STATED PROBLEM:
Retype the data below word for word, from its first line through the line containing "tap(273, 365)".

DATASET EXTRACT:

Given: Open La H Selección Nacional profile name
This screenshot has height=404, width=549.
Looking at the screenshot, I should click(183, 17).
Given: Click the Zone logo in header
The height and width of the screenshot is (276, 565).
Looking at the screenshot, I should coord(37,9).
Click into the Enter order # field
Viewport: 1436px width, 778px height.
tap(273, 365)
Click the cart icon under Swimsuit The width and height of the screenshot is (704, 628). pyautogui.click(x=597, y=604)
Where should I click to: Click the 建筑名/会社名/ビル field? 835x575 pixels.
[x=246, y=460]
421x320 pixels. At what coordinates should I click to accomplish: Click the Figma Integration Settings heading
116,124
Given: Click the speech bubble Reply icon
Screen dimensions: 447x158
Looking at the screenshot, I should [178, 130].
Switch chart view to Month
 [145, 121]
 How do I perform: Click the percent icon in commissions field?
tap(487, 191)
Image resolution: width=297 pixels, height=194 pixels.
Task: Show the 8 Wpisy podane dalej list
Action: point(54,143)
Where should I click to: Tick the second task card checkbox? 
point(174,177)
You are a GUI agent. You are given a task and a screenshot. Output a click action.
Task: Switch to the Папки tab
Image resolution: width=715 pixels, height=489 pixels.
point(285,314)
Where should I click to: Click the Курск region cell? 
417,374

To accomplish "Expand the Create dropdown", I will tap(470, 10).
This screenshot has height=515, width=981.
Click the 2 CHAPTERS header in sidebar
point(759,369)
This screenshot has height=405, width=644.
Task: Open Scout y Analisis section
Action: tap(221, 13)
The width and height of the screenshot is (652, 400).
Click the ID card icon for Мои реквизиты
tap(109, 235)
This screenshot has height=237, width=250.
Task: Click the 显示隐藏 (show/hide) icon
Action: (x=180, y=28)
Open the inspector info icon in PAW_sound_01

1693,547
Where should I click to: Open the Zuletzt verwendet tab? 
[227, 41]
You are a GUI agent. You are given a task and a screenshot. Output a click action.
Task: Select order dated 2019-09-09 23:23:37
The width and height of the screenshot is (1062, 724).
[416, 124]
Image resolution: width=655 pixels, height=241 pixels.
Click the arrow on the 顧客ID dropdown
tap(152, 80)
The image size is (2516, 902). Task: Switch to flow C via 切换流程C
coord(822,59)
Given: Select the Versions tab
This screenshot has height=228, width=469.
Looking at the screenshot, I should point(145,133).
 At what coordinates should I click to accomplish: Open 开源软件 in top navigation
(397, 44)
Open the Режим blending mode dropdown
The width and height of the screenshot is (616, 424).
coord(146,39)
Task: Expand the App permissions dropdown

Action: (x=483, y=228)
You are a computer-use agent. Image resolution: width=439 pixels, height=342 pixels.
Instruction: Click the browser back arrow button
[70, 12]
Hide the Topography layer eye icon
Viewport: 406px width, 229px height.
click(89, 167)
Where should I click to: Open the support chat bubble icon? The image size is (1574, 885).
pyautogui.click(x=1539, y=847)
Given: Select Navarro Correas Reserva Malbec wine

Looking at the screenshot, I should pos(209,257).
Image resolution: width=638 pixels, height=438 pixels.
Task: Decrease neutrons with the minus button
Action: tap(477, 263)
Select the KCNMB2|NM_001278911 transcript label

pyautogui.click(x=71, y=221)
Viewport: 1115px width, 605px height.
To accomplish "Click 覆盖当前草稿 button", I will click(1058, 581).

RESULT:
Given: Open La H Selección Nacional profile name
This screenshot has height=404, width=549.
Looking at the screenshot, I should click(183, 17).
Given: Click the Zone logo in header
The height and width of the screenshot is (276, 565).
Looking at the screenshot, I should coord(37,9).
Click into the Enter order # field
Viewport: 1436px width, 778px height.
tap(273, 365)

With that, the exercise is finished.